I saw Kangan's work at PULSE a couple of weeks ago, you might have seen her pop up in my review post. I was struck by Kangan's work, and just how very much I liked her bright and playful textiles. Kangan is most definitely one to watch for the future; she is going to go on to big things I think. ..
patternbooth: Originally from North India, when and why did you come to the UK?
kangan: After graduating from NIFT in India, I worked with fashion designers Abraham & Thakore before coming to the UK in 2005 to study Textile Design at Central Saint Martins.
NIFT is situated in a sleepy town in Gujarat, which has a rich heritage of textile production; from traditional block printing, vegetable dyeing and hand embroideries to highly advanced modern mills.
Packing my bags and coming to London brought an altogether different experience, but one that I Ioved. Central Saint Martins is such a cauldron of creativity, it taught me to appreciate the wider culture of design and develop my own ideas unhindered.
patternbooth: Your work is strongly influenced by Indian life, how often do you visit? and what do you love the most about it?

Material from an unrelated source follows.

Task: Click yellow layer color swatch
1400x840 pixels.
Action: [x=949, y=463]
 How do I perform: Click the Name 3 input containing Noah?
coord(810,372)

kangan: I visit a couple of times a year to see family, but also to recharge my batteries and soak up the inspiration which spills from every street corner, sign or highway journey. I never tire of the hustle and bustle and visual assault of people, pattern and colour.
London is my home now; I'm forever absorbed in its endless cultural pursuits, but India is part of my story and history so I'll always be drawn back.
patternbooth: You have your own product lines now. How do you find the process of getting the ideas in your head onto products that people can buy?
kangan: I start with taking literally hundreds of photos of things that inspire me - walls, signs, objects etc; then abstracting forms and motifs that attract my attention. The fun bit is exposing the patterns and designs onto silk screens and playing around with colour and variation in the print room. All my textiles are lovingly hand screen printed in this way, then stitched and finished to create the finished product.
patternbooth: What are your design goals?
kangan: Short term: I'm just finding my feet with the things you never consider when embarking on a career as a designer - like production schedules, business models, distribution channels and the practical stuff.
Medium and long term plans: Through the process of getting my name out there, you gain a lot of confidence and begin to appreciate the real breadth of possibilities there are - the experience I've accrued so far is mainly in hand screen printed domestic textiles, but Bags, Luggage, Tableware are all things that I'm now working on. Watch this space!
patternbooth: I really like Jonna Saarinen's work, and I see you work collaboratively with her for your Jonna X Kangan collection. How did that come about and how do you blend two such strong design styles?
kangan: Jonna and I have shared spaces, exchanged ideas, collaborated and generally followed each other around since our first day at CSM. She comes from FInland which has a long and distinguished history of pattern, design and textiles; the same themes are also ever-present in India, but in a more organic and haphazard fashion. From the outset, I think we sensed a kindred spirit and a shared purpose - a simple celebration of colour and a love of the hands on process of screen printing.
patternbooth: Your work has had a great reception so far. What advice would you give to other young designers wanting to find positive exposure for their work?
kangan: I've been lucky to get some great exposure in a short amount of time, so thanks for featuring me!
I would advise any aspiring designer to tell 'their' story instead of following the obvious trends, it will always be more interesting in the long run.